The configuration lookup sequence is as follows:

  • Workspace level (/etc/gitconfig): sane default configurations, aliases, and filters (should not be overridden by the user).
  • User level (~/.gitconfig): allowing users to define their personal preferences and override configurations found in the workspace level file.

Configuration Injection ​

Upon startup, the existence of both envs and files we will checked in order to automatically configure user-level settings.

Environment Variables ​

  • GIT_COMMITTER_NAME: sets [user.name] in ~/.gitconfig to the provided value.
  • GIT_COMMITTER_EMAIL: sets [user.email] in ~/.gitconfig to the provided value.

Files ​

  • ~/.ssh/signingkey.pub: when this file is present, it activates the automatic setting of [commit.gpgsign] and [commit.tag] configurations to true.
  • ~/.ssh/signingkey: this is the private counterpart to ~/.ssh/signingkey.pub, used in the signing process.

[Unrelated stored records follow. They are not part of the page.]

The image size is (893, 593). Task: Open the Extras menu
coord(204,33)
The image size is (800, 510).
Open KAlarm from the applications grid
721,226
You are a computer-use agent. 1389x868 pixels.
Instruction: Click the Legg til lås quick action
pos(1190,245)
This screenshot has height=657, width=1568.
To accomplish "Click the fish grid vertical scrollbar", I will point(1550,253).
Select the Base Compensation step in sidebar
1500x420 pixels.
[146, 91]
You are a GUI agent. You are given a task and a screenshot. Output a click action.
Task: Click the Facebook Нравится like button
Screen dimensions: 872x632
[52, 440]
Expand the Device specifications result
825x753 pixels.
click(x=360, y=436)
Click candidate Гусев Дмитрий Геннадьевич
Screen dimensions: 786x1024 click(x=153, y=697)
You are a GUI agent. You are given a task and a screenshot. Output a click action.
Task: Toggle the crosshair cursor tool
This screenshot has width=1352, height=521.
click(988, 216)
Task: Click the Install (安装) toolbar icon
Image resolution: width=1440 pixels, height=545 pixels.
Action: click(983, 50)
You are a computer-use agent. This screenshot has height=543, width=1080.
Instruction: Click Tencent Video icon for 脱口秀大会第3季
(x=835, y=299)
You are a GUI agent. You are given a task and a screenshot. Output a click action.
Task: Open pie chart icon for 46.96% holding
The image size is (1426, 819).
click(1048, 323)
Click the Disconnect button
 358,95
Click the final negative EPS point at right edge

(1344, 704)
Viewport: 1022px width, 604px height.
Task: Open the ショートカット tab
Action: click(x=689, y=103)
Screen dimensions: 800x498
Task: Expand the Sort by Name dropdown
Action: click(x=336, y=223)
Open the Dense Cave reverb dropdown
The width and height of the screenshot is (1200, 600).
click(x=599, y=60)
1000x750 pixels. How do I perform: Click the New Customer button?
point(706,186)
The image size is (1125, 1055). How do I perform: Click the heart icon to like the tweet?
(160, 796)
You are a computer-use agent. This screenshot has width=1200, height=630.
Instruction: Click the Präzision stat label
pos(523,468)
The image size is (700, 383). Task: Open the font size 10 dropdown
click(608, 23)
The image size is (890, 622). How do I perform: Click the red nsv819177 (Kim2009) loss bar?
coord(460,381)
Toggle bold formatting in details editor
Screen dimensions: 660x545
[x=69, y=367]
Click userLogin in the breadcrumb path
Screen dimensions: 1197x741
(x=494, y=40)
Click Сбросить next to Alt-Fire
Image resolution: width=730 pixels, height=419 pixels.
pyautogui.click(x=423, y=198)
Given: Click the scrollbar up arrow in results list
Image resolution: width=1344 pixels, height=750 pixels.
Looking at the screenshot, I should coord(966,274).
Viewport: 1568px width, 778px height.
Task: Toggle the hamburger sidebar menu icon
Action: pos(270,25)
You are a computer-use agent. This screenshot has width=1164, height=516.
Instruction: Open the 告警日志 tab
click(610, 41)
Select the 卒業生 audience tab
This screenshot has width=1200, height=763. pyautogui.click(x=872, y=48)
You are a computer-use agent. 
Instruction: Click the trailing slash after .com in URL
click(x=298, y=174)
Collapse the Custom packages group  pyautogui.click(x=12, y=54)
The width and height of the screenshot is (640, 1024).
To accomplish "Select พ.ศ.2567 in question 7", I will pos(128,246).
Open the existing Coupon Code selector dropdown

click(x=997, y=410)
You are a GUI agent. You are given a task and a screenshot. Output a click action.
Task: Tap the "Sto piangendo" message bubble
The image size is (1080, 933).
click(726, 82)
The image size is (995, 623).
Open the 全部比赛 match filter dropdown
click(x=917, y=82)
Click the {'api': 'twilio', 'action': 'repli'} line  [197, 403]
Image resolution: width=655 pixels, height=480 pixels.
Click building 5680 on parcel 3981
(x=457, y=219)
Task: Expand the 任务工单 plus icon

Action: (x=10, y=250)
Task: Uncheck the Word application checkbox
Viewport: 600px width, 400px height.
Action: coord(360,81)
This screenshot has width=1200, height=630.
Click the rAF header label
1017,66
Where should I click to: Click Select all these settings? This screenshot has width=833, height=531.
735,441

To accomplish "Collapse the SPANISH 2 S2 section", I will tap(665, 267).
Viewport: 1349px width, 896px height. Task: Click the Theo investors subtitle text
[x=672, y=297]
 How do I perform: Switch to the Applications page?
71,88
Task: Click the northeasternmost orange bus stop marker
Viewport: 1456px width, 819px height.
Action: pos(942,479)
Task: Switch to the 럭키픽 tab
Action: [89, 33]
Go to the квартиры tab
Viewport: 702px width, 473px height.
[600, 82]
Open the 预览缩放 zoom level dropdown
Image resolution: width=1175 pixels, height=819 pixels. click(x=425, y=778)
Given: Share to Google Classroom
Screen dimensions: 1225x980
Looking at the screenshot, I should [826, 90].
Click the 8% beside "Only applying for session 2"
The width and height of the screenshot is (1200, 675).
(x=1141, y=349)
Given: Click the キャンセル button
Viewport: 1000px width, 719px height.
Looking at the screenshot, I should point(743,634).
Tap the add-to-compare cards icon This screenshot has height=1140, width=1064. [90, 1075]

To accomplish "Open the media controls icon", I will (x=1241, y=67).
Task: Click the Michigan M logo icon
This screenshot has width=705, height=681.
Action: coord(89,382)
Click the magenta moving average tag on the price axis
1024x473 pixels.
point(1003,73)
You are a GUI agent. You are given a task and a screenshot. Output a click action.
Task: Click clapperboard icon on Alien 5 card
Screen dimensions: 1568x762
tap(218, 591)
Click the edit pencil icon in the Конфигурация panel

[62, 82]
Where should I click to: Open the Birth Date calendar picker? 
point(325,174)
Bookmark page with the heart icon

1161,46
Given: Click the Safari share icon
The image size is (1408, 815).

Automated Workspace Cloning ​

In various scenarios, a workspace instance may need to automatically clone a remote repository during startup. Common use cases include CI, short-lived instances used during integration testing, or environments in the cloud where persistent volumes are costly or impractical.

To facilitate this, you can provide the environment variable WS_CLONE_WORKSPACE_REPO. If specified, the workspace will clone the repository into WS_ROOT(default: /workspace) if the directory is empty.

INFO

If the repository requires authentication, ensure the necessary credentials are already configured within the container before startup (using other autoload scripts).

Aliases ​

Aliases can be directly utilized via the git <alias> command. For instance, git lg will display a customized commit graph.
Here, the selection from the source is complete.